Pt. is a 71 year old male who went into V-fib, passed out, and went into cardiac arrest. Shocked twice, epi and atropine given, CPR 10 minutes, then into A-fib. He was brought to the hospital to the ICU where he was on a ventilator, Foley catheter, two arterial lines with 6 IVs running (mostly pressors, heparin, analgesics), unresponsive/unconscious, reddened/opened area on back of head from fall, cool blankets to slow brain waves, ulcers on lower extremities, two skin tears on rt. arm/lt. leg. Hx of Diabetes, smoking, CAD, peripheral neuropathy, anemia, non-st elevation MI, end-stage renal failure, PAD, Obesity, sleep apnea, pulmonary edema.

Thank you for your time! I look forward to hearing from all of you! Take care!

Specializes in Oncology.

I'm going to go ahead and say that I think most posters here are more willing to help if you put some of your ideas out there than to simply "do your homework" for you.

TBH, five diagnoses stick out to me already and I haven't thought about it for more than 30 seconds based on your report. Think about what your assessment is showing and how the nurse could independently resolve those issues. For some more help:

What are common risks associated with being on a ventilator?

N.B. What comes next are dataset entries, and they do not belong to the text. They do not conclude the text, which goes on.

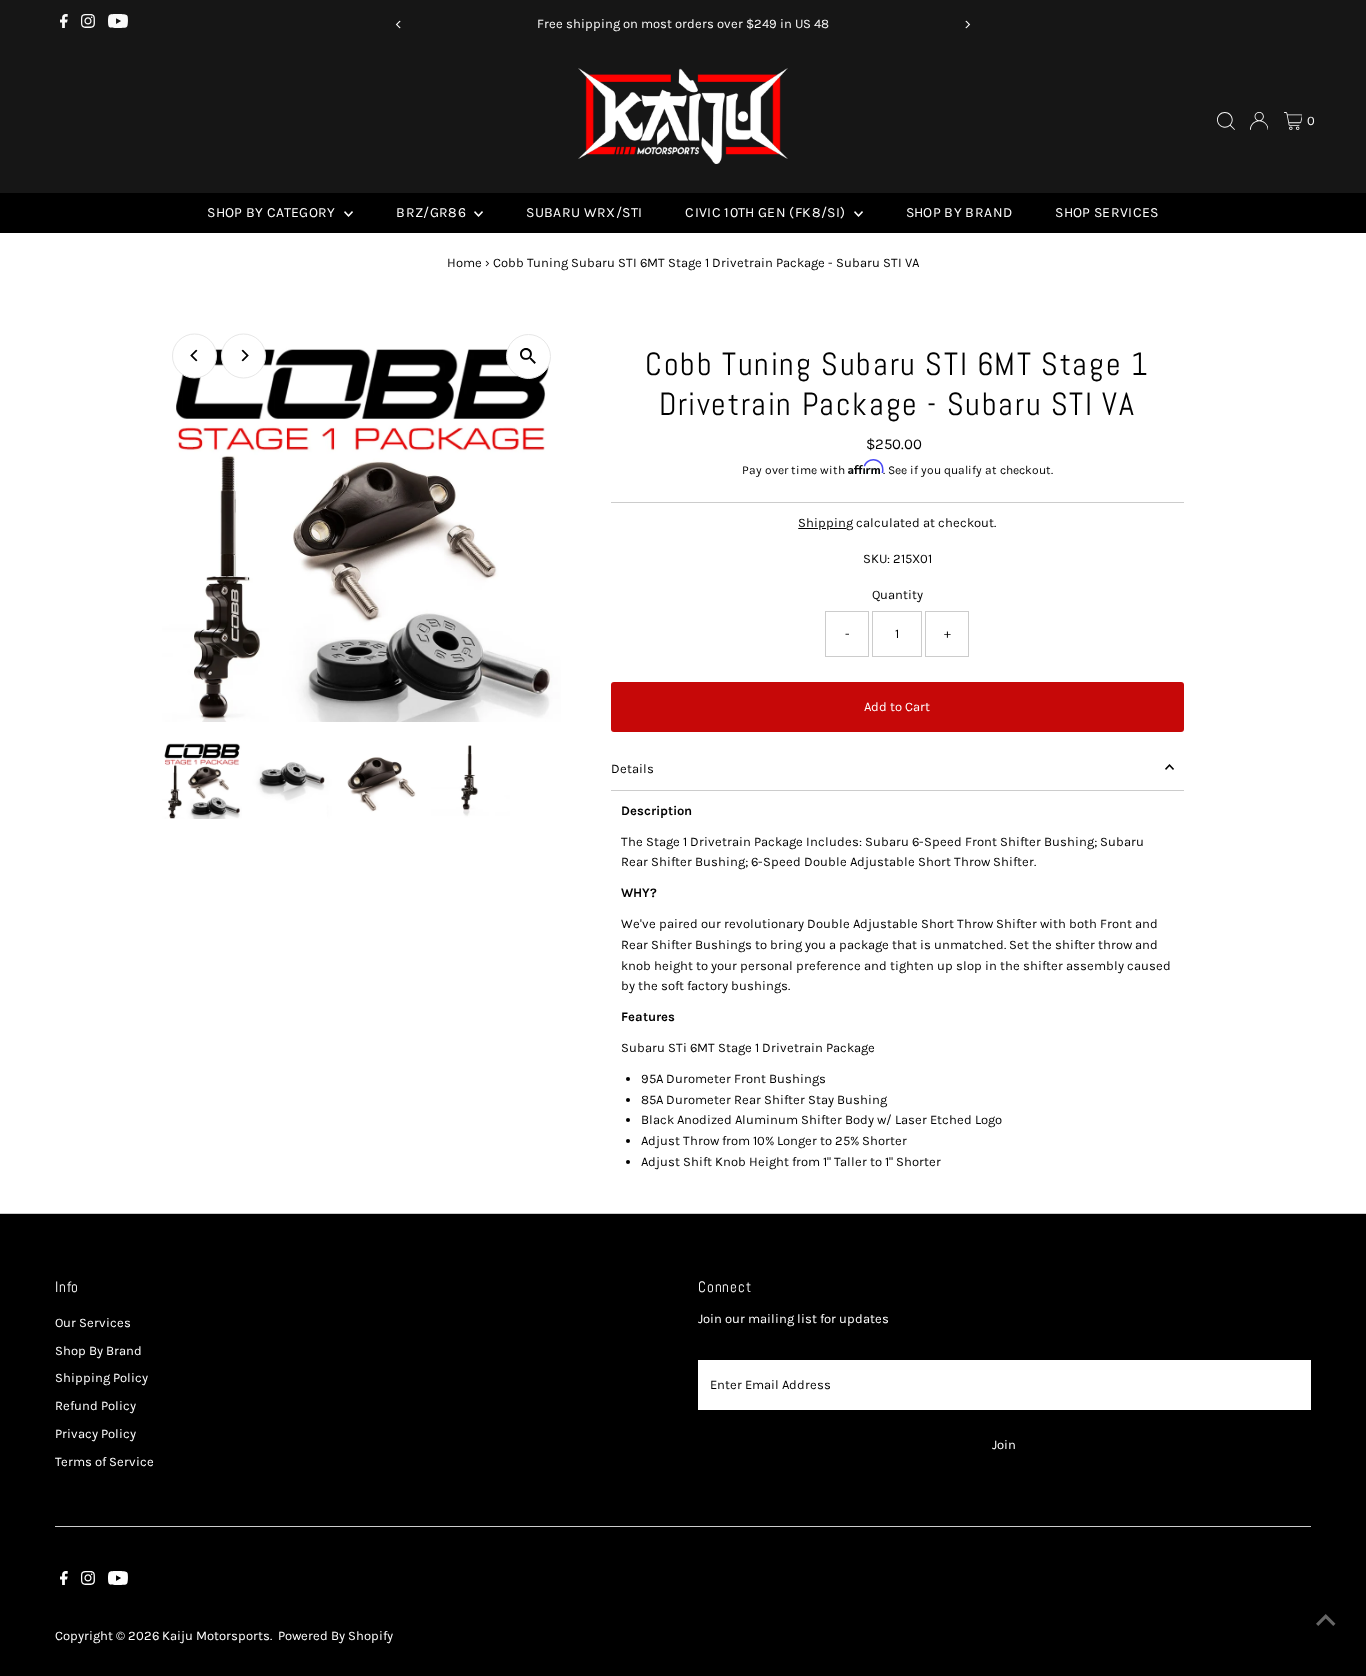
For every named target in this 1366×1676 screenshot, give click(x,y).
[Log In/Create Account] (1259, 121)
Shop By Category (273, 212)
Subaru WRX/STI (584, 212)
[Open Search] (1226, 121)
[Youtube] (118, 24)
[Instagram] (88, 24)
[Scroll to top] (1326, 1621)
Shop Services (1107, 212)
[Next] (966, 24)
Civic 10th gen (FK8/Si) (766, 212)
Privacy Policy (95, 1433)
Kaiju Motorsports (216, 1635)
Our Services (93, 1322)
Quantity (897, 594)
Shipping (825, 522)
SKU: (876, 558)
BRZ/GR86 (432, 212)
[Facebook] (64, 24)
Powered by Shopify (335, 1635)
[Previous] (399, 24)
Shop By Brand (959, 212)
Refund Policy (95, 1405)
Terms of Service (104, 1461)
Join (1004, 1444)
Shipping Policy (101, 1377)
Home (464, 262)
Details (632, 768)
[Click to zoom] (528, 356)
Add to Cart (897, 706)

What are risks (or in your patient's case, already present) for being on bed rest?

Honestly, I don't see how you are having trouble with this, your patient has a plethora of diagnoses. I could easily give them to you, but I think it's important for you to think it through yourself.

Specializes in Oncology.

To add to this, I think I might see where you are getting caught up in the medical problems with this patient instead of thinking more holistically with where nursing care can come into play. Think simple. Think about what the patient is at risk for based on his current condition, and his history. I would start with what could possibly go wrong with every intervention/equipment piece and move from there.

I appreciate your opinion...I am sorry if it sounded like I was asking for all the answers. That was totally not my intention and yes you were correct that I should have put the 7 diagnoses that I already had written down. I have a total of 19 now and am finishing up so thank you for your time on responding.

Specializes in Oncology.

:) I'm glad you got so many. I looked at it and was like, "What, not even ONE based off of all that?????"